** START MATERIAL FOR THE TASK **

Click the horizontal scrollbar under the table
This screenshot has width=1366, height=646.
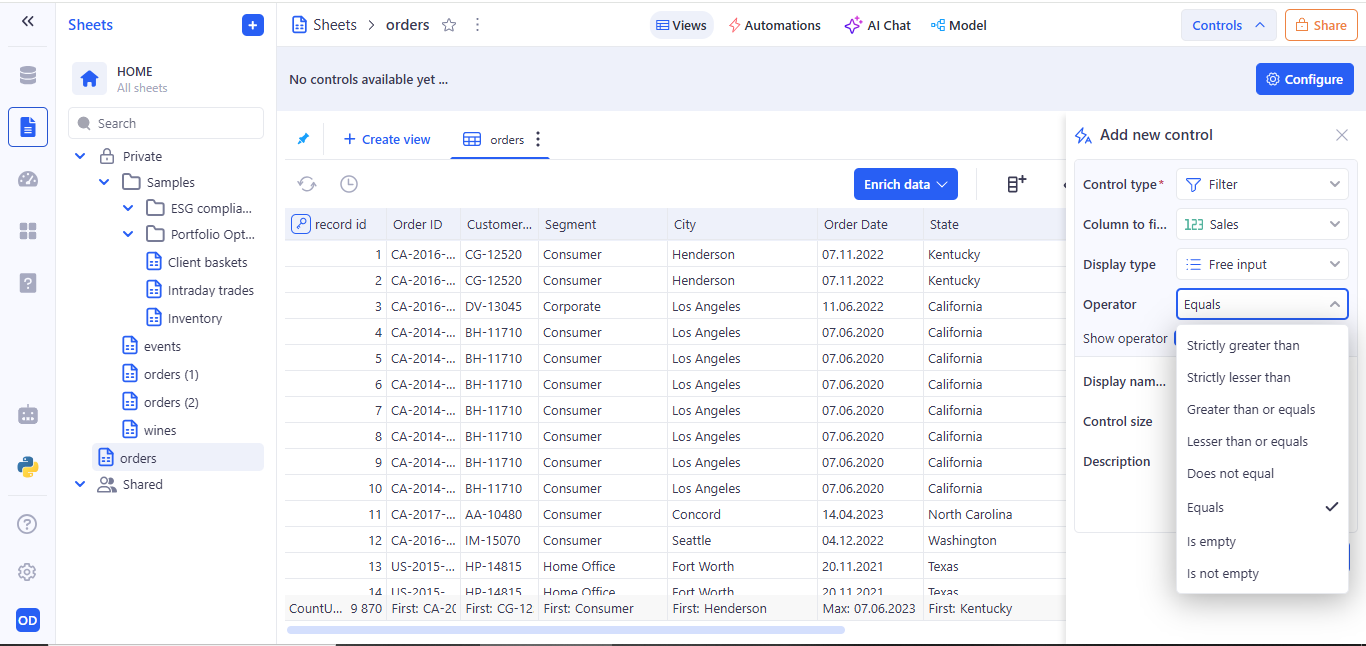click(x=566, y=630)
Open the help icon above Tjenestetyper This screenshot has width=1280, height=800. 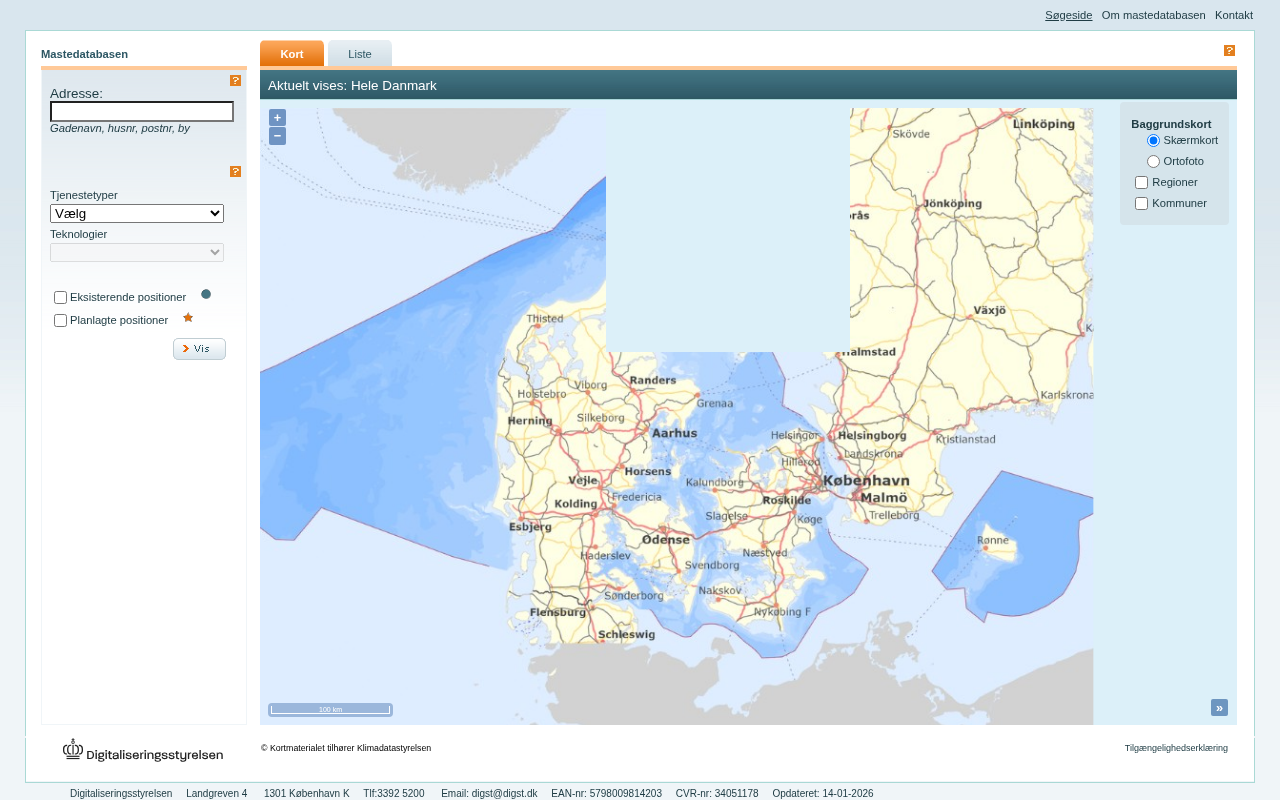click(236, 172)
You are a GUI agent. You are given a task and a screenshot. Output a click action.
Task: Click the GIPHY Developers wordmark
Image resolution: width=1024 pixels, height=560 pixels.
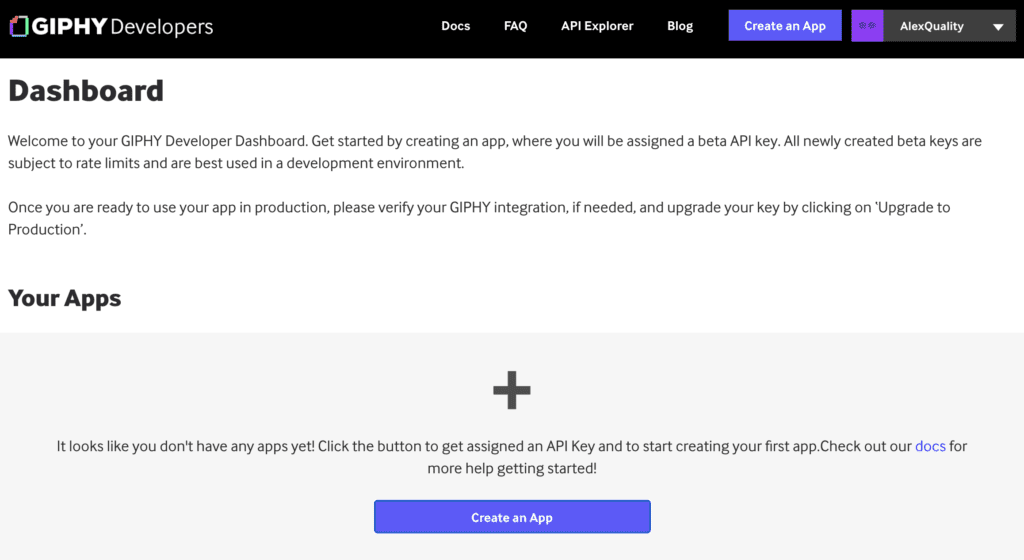click(x=122, y=27)
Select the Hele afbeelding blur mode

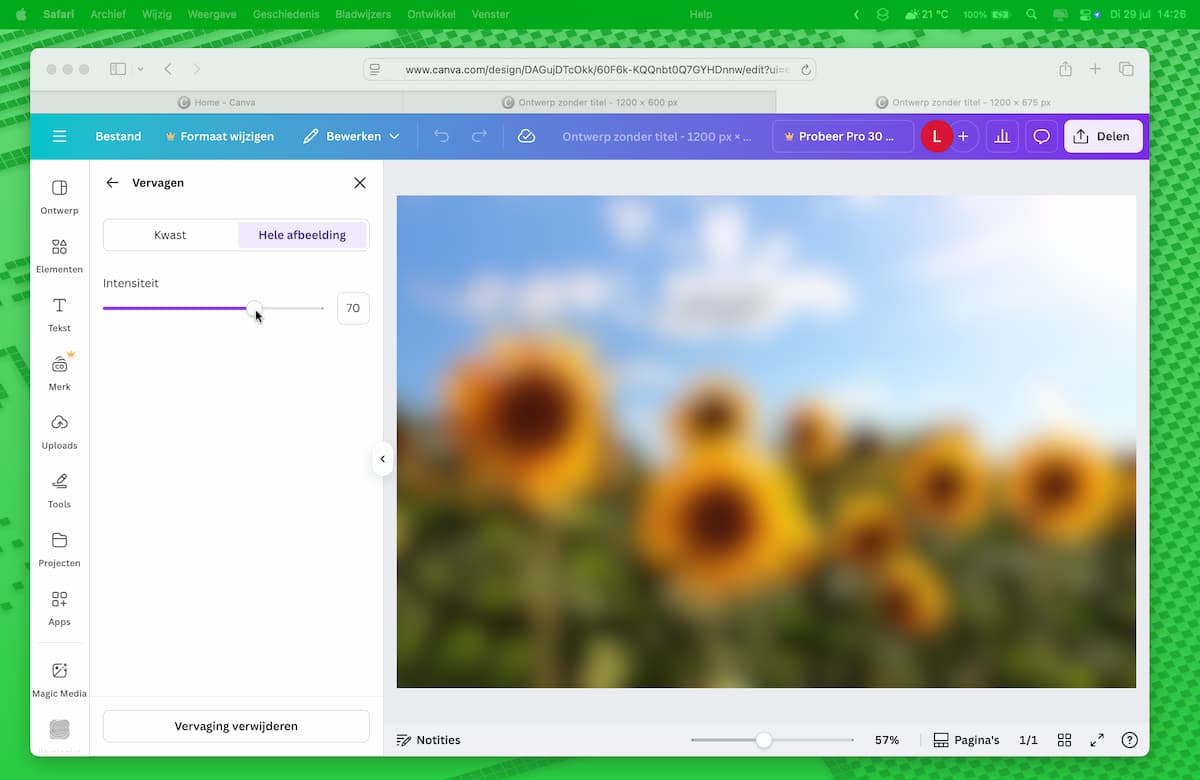[x=302, y=235]
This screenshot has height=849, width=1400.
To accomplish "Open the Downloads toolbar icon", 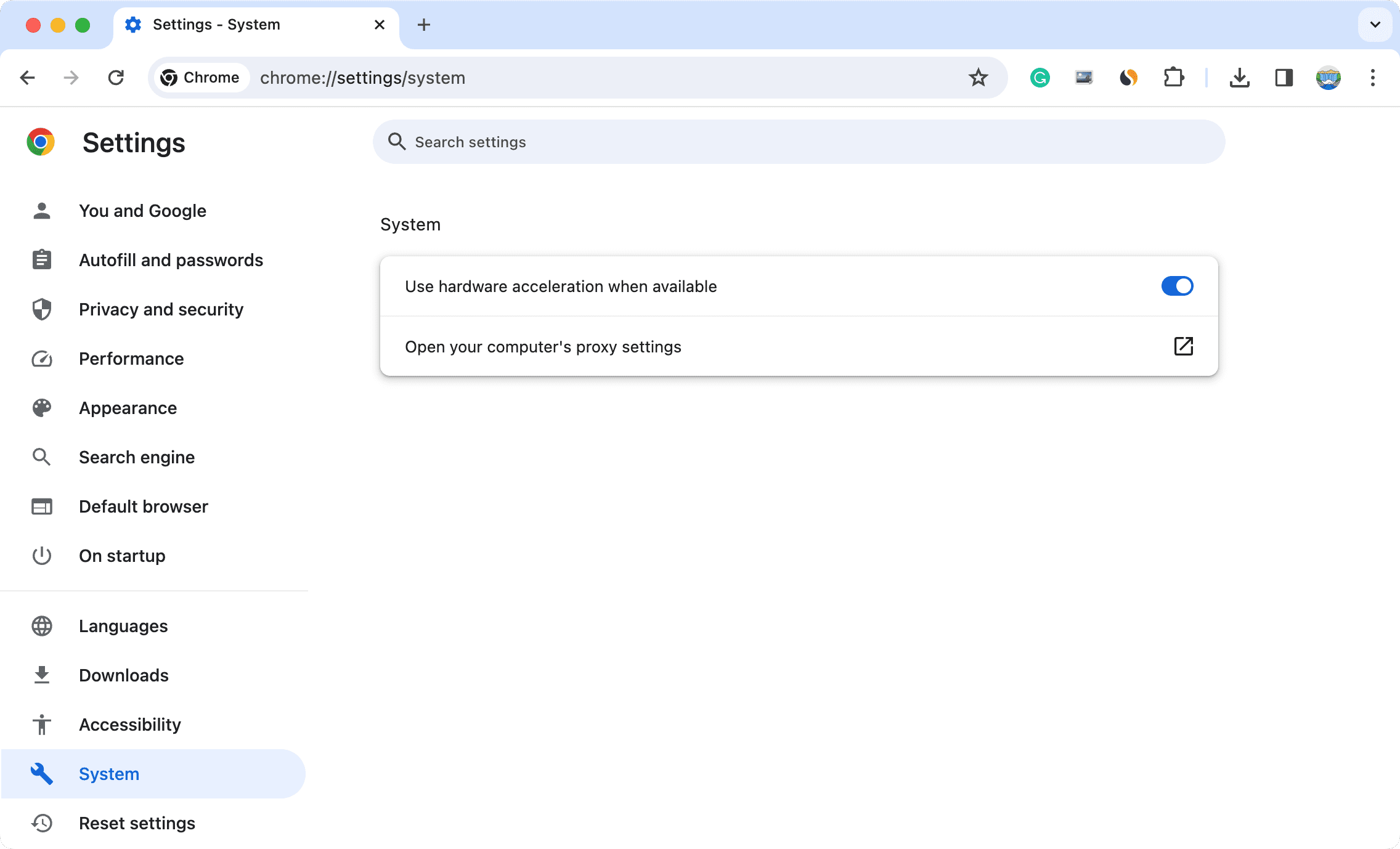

** END MATERIAL FOR THE TASK **

* WHAT THE EXERCISE ASKS: Could you copy out the material word for word, from the line holding "This screenshot has height=849, width=1400." through the end of the material, both ends included, leaving the pictures out?

* RESPONSE TO THE EXERCISE:
This screenshot has height=849, width=1400.
To accomplish "Open the Downloads toolbar icon", 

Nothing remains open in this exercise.